━━ Given records ━━
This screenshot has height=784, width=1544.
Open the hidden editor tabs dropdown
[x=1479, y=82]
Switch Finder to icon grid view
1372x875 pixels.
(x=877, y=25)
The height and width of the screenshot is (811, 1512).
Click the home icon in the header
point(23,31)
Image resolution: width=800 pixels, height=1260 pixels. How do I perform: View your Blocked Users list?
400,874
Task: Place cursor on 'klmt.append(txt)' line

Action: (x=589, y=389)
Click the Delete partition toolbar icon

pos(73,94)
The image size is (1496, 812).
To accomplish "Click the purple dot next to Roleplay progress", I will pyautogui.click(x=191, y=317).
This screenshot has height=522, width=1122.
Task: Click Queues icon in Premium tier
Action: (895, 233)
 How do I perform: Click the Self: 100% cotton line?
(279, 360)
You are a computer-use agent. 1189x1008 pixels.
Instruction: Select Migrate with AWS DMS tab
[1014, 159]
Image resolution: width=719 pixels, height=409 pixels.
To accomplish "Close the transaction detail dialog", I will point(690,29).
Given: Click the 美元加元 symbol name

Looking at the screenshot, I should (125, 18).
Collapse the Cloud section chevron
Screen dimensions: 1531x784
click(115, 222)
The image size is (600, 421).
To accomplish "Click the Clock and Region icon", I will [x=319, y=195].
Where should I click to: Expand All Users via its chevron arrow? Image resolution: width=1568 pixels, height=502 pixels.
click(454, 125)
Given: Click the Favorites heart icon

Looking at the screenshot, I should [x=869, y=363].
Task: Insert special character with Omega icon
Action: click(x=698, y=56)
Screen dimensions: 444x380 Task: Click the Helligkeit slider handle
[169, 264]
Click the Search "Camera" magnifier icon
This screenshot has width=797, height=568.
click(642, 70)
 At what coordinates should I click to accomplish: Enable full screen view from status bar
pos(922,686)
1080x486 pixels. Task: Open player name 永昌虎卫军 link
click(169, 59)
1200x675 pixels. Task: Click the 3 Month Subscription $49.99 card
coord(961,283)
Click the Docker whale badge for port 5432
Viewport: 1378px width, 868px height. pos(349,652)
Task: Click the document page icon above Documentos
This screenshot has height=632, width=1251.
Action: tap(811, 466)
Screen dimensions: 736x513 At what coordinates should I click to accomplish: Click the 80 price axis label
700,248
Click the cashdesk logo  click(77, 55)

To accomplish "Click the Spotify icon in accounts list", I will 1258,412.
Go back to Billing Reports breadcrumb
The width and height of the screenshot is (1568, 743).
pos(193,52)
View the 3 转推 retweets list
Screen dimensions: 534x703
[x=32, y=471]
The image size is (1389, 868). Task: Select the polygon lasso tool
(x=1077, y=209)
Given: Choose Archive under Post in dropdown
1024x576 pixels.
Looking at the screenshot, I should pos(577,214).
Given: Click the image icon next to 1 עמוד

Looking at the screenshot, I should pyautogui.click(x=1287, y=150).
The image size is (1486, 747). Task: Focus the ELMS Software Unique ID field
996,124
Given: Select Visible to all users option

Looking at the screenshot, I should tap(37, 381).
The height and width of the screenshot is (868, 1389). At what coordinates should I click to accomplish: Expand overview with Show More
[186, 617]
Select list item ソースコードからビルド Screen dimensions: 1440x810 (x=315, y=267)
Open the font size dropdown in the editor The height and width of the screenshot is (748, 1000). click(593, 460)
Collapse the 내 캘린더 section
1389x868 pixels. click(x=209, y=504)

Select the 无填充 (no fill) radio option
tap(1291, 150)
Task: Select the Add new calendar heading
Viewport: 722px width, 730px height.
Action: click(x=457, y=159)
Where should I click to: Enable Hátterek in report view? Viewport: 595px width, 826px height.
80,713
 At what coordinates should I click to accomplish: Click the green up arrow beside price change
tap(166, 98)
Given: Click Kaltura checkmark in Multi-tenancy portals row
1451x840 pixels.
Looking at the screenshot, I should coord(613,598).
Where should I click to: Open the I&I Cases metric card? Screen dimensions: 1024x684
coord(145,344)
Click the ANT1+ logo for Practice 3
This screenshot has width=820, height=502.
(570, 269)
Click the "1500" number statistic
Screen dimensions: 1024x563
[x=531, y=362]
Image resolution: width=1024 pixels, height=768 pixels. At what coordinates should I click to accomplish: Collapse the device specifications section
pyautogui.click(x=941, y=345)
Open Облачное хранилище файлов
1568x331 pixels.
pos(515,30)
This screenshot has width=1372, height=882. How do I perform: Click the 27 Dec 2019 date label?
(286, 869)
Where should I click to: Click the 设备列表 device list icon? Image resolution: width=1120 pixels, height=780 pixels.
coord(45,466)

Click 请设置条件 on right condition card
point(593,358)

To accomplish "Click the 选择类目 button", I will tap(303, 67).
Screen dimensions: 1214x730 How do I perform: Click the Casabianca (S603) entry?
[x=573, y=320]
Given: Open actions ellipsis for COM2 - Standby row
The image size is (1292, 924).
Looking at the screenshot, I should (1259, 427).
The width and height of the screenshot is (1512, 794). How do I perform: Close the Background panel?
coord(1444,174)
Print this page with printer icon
━━━
Filter the entries above down to the lines that contain the word "card", copying each of those lines unchanged.

* **Expected output**
1200x675 pixels. Task: Click the 3 Month Subscription $49.99 card
Where should I click to: Open the I&I Cases metric card? Screen dimensions: 1024x684
Click 请设置条件 on right condition card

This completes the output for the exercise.